To compare health care use and costs for youth with chronic health conditions before and after transfer from pediatric to adult health care services.
Youth born in Ontario, Canada, between April 1, 1989, and April 1, 1993, were assigned to 11 mutually exclusive, hierarchically arranged clinical groupings, including “complex” chronic conditions (CCCs), non-complex chronic conditions (N-CCCs), and chronic mental health conditions (CMHCs). Outcomes were compared between 2-year periods before and after transfer of pediatric services, the subjects’ 18th birthday.

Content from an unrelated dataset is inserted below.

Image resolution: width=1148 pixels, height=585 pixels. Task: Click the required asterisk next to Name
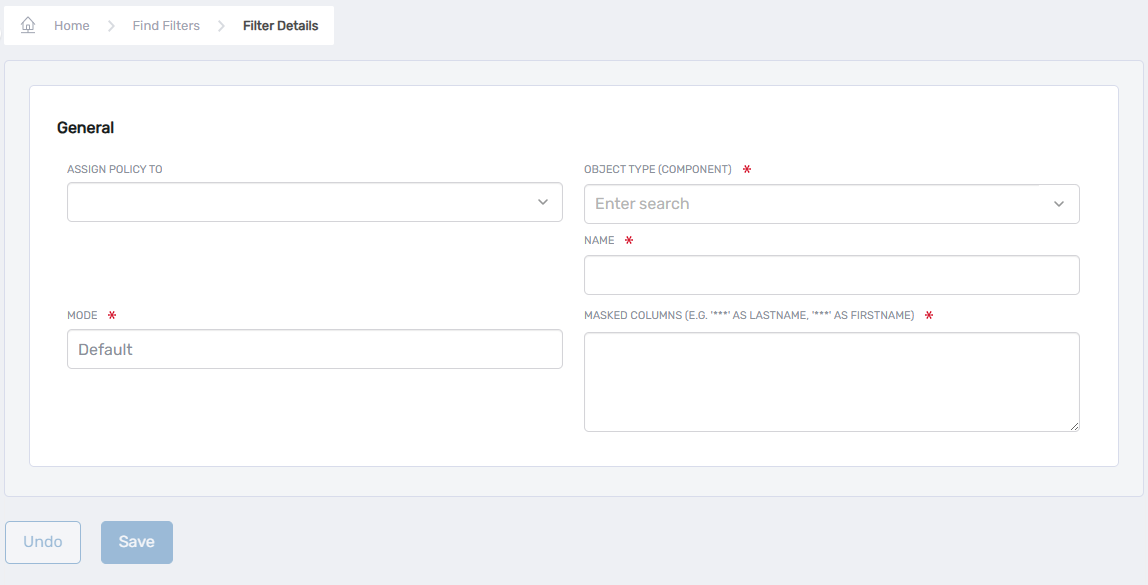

Among 104 497 youth, mortality was highest in those with CCCs, but did not increase after transfer (1.3% vs 1.5%, P = .55). Costs were highest among youth with CCCs and decreased after transfer (before and after median [interquartile range]: $4626 [1253–21 435] vs $3733 [950–16 841], P < .001);Costs increased slightly for N-CCCs ($569 [263–1246] vs $589 [262–1333], P < .001), and decreased for CMHCs ($1774 [659–5977] vs $1545 [529–5128], P < .001). Emergency department visits increased only among youth with N-CCCs (P < .001). High-acuity emergency department visits increased CCCs (P = .04) and N-CCCs (P < .001), but not for CMHC (P = .59), who had the highest visit rate. Among the 11 individual conditions, costs only increased in youth with asthma (P < .001), and decreased (P < .05) in those with neurologic impairment, lupus, inflammatory bowel disease, and mood/affective disorders.
Pediatric transfer to adult care is characterized by relatively stable short-term patterns of health service use and costs among youth with chronic conditions.